Those of us who have worked in organizations know very well what it means to have to “do more with less.” But financial constraints don’t rule out creativity. In fact, creativity is precisely what’s needed when resources are scarce. Here are a few suggestions for how to cultivate creativity in your organization:

  Put some skin in the game. Creative organizations don’t sprout up overnight, but they don’t happen by accident either. If you want to lead a creative organization, you have to expect it. Plan for it. Commit yourself to its existence. Tell everyone you know, including your colleagues and employees, that creativity is now among your highest priorities—and don’t waver.
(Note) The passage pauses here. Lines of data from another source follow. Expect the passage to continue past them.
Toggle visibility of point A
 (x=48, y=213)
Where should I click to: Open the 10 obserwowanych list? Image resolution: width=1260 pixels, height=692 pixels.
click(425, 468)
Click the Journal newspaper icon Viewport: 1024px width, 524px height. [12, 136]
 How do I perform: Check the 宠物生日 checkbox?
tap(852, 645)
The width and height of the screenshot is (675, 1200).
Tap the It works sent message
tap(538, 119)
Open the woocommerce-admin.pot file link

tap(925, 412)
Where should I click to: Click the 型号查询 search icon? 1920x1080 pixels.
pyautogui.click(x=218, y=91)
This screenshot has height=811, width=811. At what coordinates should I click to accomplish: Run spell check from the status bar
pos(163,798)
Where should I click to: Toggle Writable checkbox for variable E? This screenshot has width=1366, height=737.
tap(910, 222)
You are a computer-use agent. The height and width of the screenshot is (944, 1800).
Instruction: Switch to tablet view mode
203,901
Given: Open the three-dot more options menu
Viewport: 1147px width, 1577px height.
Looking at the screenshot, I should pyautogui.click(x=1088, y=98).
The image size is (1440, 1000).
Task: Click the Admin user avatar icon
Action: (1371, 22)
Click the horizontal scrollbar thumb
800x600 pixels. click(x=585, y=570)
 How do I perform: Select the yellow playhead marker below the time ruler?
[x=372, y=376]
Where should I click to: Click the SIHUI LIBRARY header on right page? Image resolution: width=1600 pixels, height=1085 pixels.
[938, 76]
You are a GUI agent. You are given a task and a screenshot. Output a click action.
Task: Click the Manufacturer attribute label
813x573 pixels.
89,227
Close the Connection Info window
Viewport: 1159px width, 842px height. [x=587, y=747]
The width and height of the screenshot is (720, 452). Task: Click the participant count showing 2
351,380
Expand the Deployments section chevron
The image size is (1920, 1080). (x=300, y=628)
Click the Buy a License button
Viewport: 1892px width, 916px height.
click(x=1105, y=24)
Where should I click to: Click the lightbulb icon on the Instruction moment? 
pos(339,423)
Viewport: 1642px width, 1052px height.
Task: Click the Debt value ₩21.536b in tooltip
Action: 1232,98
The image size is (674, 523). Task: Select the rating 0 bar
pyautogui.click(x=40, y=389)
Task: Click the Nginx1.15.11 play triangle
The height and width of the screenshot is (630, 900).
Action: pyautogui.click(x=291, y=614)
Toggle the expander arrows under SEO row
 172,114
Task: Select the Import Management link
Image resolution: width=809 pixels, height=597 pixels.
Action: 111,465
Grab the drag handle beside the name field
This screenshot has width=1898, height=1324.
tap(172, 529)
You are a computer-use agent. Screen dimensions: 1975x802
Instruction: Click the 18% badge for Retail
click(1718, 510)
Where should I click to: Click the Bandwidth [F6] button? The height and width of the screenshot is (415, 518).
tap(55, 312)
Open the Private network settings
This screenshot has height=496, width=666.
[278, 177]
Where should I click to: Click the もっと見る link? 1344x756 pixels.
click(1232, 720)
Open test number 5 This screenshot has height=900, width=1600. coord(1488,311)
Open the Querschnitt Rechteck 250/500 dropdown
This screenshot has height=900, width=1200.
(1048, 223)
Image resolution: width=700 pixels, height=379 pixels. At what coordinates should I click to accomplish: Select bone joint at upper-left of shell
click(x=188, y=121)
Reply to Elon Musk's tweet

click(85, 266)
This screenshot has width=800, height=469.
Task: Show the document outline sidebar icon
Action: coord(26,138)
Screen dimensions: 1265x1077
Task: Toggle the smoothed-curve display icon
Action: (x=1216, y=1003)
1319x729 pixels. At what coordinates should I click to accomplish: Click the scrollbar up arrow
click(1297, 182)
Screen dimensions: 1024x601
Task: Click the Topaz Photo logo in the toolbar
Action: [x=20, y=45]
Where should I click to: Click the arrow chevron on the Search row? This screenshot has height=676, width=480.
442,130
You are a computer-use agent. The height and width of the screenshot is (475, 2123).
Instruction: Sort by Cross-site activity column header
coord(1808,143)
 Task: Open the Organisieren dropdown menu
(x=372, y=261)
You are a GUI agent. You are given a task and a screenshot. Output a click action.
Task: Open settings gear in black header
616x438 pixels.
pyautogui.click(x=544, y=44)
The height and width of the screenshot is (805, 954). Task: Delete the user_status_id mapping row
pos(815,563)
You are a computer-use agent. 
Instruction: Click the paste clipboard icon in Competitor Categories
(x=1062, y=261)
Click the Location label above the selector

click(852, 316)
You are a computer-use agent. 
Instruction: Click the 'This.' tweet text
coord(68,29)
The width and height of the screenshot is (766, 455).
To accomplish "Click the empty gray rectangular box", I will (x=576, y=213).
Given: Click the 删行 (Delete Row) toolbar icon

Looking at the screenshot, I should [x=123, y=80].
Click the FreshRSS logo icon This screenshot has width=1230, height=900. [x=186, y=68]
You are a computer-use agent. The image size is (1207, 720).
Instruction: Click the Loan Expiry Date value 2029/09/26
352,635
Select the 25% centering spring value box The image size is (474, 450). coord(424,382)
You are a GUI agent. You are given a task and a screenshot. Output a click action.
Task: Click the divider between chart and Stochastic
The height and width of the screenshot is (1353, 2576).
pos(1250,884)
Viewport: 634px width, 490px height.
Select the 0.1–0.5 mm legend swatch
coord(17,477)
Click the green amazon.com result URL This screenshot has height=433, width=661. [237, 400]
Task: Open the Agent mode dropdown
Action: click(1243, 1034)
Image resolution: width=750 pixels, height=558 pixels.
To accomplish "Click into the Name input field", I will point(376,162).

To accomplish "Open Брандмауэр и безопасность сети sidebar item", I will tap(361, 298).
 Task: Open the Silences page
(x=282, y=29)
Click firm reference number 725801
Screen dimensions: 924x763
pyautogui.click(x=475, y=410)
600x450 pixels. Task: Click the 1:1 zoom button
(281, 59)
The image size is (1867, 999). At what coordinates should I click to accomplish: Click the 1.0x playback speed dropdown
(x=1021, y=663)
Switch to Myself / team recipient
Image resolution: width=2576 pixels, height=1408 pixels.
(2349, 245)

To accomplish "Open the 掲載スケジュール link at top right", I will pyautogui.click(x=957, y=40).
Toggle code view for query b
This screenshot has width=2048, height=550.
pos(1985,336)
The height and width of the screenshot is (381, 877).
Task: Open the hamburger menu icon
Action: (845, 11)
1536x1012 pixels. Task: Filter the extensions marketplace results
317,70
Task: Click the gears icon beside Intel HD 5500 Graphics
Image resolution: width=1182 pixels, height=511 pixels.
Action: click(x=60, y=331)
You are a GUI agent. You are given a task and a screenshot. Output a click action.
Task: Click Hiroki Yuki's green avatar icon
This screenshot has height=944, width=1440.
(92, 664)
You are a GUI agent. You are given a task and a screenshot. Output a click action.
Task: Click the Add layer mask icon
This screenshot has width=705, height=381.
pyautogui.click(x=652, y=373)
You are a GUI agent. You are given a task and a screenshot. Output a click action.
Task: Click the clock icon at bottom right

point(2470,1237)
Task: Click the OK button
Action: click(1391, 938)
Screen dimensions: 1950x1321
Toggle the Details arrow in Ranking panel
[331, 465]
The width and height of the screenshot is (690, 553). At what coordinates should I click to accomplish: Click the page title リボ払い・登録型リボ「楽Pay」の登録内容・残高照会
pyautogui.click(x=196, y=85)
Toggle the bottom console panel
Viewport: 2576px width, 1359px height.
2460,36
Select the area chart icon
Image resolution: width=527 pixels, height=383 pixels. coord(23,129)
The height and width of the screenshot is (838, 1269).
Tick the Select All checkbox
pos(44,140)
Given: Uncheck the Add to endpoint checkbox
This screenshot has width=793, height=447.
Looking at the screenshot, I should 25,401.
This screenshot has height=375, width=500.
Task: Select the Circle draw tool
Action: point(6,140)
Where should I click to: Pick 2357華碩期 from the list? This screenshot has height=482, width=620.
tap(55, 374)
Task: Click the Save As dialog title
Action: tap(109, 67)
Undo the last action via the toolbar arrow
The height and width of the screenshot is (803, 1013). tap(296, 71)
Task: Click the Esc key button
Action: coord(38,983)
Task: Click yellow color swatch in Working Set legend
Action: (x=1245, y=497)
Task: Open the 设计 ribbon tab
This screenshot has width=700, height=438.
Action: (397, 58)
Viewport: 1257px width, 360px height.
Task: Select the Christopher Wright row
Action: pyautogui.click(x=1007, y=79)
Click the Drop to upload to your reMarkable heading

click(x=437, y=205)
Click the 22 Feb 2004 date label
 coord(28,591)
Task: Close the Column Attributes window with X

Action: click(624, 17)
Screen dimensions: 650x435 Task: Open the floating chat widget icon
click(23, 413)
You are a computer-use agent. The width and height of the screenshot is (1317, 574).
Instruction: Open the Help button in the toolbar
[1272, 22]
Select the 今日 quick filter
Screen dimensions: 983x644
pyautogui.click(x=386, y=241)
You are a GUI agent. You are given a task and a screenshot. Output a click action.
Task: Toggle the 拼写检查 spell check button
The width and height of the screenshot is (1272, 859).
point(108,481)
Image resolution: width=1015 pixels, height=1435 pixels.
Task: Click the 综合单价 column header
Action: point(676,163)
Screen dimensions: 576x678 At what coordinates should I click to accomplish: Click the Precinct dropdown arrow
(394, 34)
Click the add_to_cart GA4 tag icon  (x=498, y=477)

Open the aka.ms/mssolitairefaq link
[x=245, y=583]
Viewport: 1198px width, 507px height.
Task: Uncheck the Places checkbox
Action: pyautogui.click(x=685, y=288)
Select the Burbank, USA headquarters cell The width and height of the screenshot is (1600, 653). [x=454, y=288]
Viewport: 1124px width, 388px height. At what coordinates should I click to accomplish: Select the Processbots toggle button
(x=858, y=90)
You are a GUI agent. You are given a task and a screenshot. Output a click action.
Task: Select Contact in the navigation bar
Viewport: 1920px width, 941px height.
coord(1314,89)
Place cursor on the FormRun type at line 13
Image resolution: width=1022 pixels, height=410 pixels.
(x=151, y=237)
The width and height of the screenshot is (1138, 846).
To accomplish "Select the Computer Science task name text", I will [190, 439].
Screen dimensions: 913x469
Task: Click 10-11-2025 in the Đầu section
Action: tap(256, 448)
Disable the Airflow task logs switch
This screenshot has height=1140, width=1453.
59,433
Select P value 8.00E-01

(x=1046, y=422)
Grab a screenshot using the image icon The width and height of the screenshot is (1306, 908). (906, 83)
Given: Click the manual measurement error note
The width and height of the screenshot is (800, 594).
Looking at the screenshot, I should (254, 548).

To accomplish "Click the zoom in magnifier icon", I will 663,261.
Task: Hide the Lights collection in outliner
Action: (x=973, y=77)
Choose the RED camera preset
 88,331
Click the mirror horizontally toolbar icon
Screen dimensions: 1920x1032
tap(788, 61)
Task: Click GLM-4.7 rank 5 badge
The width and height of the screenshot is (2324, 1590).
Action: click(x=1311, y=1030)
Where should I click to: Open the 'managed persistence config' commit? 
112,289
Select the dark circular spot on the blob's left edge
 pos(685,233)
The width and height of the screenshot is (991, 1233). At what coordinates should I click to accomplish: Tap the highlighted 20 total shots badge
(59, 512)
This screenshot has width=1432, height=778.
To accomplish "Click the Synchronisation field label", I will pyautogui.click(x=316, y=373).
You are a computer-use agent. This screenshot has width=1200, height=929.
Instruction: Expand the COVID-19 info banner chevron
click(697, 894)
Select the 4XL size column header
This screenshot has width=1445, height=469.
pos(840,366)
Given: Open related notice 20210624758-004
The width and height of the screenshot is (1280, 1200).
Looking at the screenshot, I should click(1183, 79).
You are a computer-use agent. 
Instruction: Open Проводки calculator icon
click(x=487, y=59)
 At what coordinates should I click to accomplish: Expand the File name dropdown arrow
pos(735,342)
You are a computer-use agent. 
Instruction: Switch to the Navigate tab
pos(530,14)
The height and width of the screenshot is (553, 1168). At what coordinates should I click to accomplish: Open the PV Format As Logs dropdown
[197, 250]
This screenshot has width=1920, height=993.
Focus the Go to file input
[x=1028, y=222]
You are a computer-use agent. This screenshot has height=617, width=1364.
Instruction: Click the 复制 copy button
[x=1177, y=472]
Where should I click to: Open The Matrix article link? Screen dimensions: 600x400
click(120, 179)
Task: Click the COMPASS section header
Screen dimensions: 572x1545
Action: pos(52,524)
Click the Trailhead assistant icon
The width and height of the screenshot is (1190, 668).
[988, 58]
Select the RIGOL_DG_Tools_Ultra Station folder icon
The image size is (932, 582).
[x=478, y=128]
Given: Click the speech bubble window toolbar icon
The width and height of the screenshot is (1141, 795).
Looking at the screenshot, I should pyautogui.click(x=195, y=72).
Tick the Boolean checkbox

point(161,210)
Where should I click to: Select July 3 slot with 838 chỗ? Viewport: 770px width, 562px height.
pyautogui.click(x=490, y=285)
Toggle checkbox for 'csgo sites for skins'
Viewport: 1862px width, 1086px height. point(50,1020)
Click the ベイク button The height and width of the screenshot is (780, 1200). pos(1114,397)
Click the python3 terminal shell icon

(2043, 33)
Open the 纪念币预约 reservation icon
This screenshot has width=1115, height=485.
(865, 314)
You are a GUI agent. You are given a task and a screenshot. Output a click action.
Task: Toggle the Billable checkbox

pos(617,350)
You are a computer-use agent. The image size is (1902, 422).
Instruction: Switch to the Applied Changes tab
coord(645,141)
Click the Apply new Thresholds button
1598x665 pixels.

  Reward creativity. You can incent creativity even if you don’t have the funding or latitude to change pay levels or job classifications. For example:

  • Share the time. If the solution will save staff time, consider acknowledging the contribution with a small amount of “free” vacation, and then provide a venue for your creative staff to tell others their story.
  • Share the savings. If it will save money, apply part of the savings to an “innovation fund” that departments and teams can access to fund future projects.
  • Spread good ideas. If it can be spread throughout other areas of the organization, appoint some or all of the project team members to be leaders for new implementation teams.
  • Train future leaders. If newly appointed team leaders need it, give them training. This can build self-confidence, deepen loyalty to the organization, and provide stepping stones for future advancement. It can also create a pool of “resource” employees who can coach future innovation efforts.
  • Recognize creative contributions. Individual performance evaluations should highlight creative contributions, and each managers’ performance evaluation should include mention of how well they stimulate and support the creativity of those they supervise.

  Reinvent the wheel. Sometimes it makes sense to start from scratch if you want to improve upon a very familiar process or product. Brainstorming, piloting, rapid prototyping, “hacking”, or other experimentation strategies can produce surprisingly effective results in a short period of time—often at a lower cost.

  Mix it up. Few dispute the wisdom of having members of an organization learn about unfamiliar areas of operation. For Andrew Hargadon, a professor of technology management at the University of California, Davis, the advantage to interdisciplinary exposure isn’t thinking outside the box—it is the ability to “think in other boxes.

  Hire creativity. When you have a chance to hire, look for employees who are self-motivated, effective networkers, good listeners, and good team players (meaning they are happy to help other succeed as well as to showcase their own successes.) The most creative problem solvers are able to suspend judgment on what “should” be done in order to make room for creative approaches and solutions.